As they reported in Cell Genomics on Friday, researchers from the Lawrence Berkeley National Laboratory (LBNL), the University of California at Berkeley, and elsewhere started with blood count data for 99 children and young adults receiving head- and spine-focused irradiation treatments for medulloblastoma.
Although the team uncovered recurrent dips in immune-related white blood cell (WBC) counts and other blood cell measures a week after the patients' initial radiotherapy treatment, the extent of those changes varied from one individual to the next, as did sensitivity to the radiation treatment.
To explore such patterns further, the investigators turned to a mouse model of radiation exposure, using a genome-wide association study to look for genetic variants associated with short- and longer-term responses to radiation exposure in 1,720 mice spanning almost three dozen strains in the Collaborative Cross mouse resource collection.
"We present a community resource of immune parameters and genome-wide association analyses before and after radiation exposure for future investigations of the contributions of host genetics on radiosensitivity," the authors wrote.
Based on genetic associations involving 22 immune parameters measured 24 hours or four weeks after radiation exposure, the researchers were able to identify and distinguish between genetic variants linked to acute hematologic toxicity patterns and more lingering, "persistent" hematologic toxicity-related changes relative to a pre-treatment baseline.
Those risk variants, together with RNA sequencing profiles on blood samples from pre- and post-radiation exposure mice, provided insights into the quantitative trait loci and targeted genes contributing to these processes, the team reported, pointing to genes that resembled those involved in human immune responses in prior studies.

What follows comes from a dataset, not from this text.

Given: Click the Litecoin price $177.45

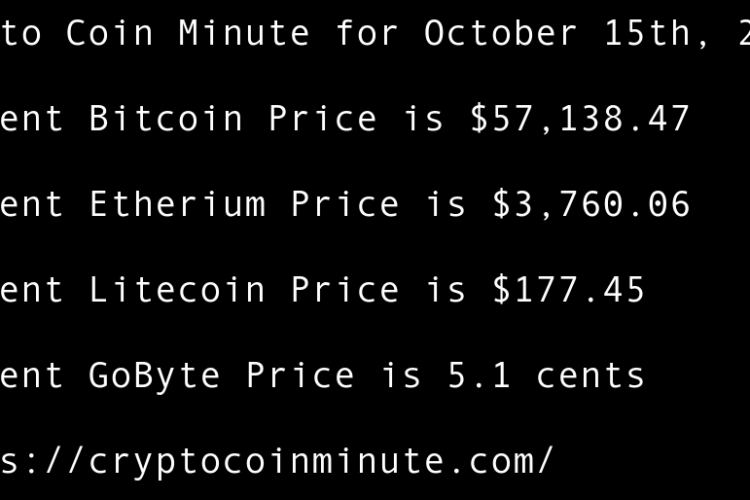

"We observed significant overlap between the genes identified in our mouse GWAS and genes identified in human GWAS of immune-related conditions and parameters," co-senior and co-corresponding authors Antoine Snijders, chair of LBNL's bioengineering and biomedical sciences department and a comparative biochemistry researcher at UC Berkeley, and Jian-Hua Mao, a biological systems and engineering researcher affiliated with LBNL and UC Berkeley, said in an email.
Together, these patterns made it possible to put together a radiation sensitivity score in the mouse model that showed promise for predicting radiation responses in human patients, Snijders and Mao explained, noting that the radiation sensitivity scoring system developed in mice showed significant associations with relapse-free survival in patients with known radiation responses, hematologic toxicity patterns, and clinical outcomes.
"Our study provides a resource for investigators interested in determining risks associated with radiation exposure from a variety of sources," Snijders and Mao said. "We also identified a number of genes associated with radiation sensitivity which could be developed into a biomarker panel to help identify patients at increased risk for hematologic toxicity."